▶ [Exercise instructions]
Here are some records; copy every line that holds the word "title".
(Beginning of Listed entries)
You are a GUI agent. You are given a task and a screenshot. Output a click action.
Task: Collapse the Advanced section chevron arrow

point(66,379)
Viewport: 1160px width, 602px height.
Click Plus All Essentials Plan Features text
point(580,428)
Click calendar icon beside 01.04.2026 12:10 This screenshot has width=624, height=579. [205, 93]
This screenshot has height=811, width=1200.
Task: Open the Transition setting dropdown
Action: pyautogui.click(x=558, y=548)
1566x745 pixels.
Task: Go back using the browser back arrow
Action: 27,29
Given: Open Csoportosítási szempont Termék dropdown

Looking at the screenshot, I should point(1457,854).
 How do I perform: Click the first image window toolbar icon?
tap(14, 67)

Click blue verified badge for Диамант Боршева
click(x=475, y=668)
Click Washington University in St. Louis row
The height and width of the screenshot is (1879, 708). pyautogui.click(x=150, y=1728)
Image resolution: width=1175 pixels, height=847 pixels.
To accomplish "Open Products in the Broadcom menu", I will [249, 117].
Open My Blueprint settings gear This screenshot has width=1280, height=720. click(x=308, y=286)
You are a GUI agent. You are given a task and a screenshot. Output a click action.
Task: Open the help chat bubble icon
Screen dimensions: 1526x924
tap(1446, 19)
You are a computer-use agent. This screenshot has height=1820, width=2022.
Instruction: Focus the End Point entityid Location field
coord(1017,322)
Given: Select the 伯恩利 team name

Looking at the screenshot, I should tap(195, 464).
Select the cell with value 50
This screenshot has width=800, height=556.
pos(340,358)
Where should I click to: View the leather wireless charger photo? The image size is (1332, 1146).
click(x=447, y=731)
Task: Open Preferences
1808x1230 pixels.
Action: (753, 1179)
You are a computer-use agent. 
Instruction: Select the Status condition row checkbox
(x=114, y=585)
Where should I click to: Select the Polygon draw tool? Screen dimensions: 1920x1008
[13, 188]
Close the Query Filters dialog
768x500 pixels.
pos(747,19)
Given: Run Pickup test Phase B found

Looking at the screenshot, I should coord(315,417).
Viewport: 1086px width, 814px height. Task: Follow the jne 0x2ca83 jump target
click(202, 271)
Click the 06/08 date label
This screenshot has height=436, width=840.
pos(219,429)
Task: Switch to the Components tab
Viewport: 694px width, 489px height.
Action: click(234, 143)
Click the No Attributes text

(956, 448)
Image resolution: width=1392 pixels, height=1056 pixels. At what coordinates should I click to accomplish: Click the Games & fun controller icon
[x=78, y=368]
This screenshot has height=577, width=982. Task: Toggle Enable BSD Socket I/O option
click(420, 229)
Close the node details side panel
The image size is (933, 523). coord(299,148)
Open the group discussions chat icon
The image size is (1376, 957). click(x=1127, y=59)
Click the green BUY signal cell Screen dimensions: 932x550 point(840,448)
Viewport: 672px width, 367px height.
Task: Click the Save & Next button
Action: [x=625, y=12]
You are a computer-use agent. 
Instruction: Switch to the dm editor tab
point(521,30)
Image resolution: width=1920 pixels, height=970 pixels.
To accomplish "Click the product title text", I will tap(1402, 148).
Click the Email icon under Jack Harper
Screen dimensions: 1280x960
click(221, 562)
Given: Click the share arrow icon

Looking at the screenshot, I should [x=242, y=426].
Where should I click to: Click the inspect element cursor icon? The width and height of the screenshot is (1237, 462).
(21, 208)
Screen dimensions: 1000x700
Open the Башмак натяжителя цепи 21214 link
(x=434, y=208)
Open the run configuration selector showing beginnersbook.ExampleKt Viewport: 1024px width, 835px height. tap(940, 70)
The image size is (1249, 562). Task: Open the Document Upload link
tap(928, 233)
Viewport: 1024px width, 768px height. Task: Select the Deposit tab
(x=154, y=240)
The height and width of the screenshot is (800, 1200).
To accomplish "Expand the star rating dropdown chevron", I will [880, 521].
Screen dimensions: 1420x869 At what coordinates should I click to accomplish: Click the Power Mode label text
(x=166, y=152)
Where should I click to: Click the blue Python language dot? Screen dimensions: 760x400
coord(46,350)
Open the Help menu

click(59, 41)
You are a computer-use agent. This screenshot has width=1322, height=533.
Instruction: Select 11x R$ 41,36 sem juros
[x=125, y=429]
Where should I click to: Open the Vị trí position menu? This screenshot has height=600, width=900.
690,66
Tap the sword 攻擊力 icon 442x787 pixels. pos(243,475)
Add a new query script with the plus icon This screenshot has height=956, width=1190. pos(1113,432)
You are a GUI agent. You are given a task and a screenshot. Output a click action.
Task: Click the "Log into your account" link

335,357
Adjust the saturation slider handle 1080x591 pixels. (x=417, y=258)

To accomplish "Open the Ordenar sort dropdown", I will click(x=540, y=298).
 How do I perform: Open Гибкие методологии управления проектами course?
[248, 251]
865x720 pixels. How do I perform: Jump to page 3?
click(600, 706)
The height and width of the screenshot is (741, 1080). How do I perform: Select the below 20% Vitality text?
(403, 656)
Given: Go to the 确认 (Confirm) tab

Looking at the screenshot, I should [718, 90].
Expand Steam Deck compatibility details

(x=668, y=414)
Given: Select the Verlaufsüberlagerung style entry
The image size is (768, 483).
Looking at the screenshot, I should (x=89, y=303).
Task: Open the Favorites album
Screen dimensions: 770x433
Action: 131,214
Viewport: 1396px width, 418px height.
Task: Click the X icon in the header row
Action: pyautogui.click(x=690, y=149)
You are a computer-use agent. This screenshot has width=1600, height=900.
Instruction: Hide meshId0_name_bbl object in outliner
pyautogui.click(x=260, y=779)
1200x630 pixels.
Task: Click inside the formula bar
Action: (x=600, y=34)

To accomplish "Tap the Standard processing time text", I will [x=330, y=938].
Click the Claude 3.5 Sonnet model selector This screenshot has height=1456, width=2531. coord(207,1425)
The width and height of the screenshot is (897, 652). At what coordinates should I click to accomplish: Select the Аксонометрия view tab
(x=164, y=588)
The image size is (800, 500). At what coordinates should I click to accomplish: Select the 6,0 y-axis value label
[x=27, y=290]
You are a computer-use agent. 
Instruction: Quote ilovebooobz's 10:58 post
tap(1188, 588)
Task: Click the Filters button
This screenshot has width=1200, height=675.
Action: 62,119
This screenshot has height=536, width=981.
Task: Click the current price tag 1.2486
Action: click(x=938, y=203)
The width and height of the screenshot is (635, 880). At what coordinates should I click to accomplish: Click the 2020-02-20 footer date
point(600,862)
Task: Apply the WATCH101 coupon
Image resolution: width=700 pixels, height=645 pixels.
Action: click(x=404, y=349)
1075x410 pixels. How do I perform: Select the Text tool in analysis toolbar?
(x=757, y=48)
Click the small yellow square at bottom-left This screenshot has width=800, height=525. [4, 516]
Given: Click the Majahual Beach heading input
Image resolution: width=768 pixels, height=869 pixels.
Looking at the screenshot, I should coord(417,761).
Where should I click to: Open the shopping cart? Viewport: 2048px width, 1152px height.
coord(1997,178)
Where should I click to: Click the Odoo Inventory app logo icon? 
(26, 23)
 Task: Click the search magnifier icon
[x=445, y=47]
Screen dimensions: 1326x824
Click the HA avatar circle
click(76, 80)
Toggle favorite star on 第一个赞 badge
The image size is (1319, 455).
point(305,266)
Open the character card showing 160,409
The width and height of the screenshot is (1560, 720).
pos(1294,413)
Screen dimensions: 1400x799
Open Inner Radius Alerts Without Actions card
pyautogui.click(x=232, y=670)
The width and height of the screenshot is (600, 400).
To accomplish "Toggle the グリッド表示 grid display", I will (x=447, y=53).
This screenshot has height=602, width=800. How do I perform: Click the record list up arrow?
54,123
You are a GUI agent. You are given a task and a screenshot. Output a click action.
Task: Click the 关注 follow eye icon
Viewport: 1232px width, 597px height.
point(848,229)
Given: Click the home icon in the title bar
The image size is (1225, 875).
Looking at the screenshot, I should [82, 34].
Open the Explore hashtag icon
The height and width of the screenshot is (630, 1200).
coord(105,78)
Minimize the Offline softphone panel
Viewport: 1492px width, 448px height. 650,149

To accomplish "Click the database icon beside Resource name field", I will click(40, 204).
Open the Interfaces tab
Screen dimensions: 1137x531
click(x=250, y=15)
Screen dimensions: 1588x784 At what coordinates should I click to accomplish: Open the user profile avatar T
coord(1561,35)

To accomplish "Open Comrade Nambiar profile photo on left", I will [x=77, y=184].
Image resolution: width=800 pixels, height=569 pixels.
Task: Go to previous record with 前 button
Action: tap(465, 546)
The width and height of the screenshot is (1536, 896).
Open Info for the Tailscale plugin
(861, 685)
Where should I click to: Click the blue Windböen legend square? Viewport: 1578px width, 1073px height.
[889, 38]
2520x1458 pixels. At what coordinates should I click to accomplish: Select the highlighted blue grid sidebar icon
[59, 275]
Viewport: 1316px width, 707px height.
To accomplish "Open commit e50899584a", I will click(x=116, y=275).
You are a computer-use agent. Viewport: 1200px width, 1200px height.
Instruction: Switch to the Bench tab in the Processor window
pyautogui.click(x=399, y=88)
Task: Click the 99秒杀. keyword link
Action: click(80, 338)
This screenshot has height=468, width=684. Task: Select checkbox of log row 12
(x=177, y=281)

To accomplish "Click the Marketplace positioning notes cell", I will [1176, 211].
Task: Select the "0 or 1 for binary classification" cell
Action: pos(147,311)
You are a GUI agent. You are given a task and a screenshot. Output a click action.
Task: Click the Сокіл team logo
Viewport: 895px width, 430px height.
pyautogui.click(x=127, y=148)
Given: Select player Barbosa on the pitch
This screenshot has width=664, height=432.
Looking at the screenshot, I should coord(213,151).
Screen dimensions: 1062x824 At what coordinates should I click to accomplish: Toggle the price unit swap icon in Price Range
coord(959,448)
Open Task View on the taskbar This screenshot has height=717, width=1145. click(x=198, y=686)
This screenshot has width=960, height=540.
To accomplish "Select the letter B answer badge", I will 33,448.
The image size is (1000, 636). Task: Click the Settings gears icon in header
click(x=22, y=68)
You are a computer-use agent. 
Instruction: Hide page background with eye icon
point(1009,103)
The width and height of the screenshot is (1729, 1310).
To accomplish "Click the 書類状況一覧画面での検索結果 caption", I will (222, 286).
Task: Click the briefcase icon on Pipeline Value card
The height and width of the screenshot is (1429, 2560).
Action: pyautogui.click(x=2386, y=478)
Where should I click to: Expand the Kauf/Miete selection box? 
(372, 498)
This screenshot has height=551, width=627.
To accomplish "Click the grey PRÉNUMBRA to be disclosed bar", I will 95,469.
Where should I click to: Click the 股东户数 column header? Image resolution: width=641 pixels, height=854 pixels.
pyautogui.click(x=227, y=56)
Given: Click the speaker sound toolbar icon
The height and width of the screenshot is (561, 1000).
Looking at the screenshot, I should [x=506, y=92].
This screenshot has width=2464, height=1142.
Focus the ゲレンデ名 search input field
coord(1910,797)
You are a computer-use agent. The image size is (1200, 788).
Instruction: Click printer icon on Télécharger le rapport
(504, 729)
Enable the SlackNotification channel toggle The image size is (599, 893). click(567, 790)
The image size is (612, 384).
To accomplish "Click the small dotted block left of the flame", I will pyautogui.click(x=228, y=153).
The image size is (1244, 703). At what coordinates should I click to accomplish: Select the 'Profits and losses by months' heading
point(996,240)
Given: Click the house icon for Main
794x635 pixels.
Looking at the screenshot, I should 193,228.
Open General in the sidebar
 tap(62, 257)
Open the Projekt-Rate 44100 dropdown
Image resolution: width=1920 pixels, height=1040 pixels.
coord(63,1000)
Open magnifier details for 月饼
(End of Listed entries)
▶ [Answer space]
To accomplish "Click the product title text", I will tap(1402, 148).
Given: Click the home icon in the title bar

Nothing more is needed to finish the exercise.